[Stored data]
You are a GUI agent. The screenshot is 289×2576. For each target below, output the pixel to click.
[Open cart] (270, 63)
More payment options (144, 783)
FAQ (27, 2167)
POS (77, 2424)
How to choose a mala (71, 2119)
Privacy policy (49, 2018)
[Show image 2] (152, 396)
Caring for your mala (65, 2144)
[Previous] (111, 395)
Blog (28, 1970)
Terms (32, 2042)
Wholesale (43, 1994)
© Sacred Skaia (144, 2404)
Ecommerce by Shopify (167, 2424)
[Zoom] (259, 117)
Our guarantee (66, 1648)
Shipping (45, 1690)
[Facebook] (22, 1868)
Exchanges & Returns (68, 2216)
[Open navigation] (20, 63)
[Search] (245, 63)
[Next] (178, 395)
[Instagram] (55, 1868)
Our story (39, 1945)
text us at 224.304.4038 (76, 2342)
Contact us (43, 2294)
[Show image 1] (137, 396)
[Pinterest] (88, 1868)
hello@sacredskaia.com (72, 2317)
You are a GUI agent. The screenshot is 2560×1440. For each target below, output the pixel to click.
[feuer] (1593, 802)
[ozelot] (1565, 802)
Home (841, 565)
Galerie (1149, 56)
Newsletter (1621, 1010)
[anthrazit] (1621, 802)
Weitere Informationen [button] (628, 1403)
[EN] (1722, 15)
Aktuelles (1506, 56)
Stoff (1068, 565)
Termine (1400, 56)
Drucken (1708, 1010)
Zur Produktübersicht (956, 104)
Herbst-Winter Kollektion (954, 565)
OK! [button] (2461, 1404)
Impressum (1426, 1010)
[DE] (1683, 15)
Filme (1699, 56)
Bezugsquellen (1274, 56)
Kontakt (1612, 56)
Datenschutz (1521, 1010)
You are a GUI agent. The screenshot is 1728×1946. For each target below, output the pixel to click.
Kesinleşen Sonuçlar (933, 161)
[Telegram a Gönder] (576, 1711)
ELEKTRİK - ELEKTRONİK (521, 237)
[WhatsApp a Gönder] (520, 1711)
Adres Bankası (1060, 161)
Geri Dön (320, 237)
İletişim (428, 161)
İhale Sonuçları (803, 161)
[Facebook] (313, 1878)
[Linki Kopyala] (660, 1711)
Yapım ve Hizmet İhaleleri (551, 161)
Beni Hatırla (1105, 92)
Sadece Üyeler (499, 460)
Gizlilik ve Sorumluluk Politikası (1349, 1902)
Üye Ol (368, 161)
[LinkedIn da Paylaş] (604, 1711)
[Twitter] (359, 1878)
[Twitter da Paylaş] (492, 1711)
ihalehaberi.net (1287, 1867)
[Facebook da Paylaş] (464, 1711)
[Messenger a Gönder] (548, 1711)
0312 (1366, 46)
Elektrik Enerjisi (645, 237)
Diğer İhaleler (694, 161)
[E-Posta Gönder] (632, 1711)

[TASK DESCRIPTION] Emit only the final stretch of the records: the line containing "0312 (1366, 46)" through the end, each line exactly as it stands.

[EXPECTED OUTPUT]
0312 (1366, 46)
Elektrik Enerjisi (645, 237)
Diğer İhaleler (694, 161)
[E-Posta Gönder] (632, 1711)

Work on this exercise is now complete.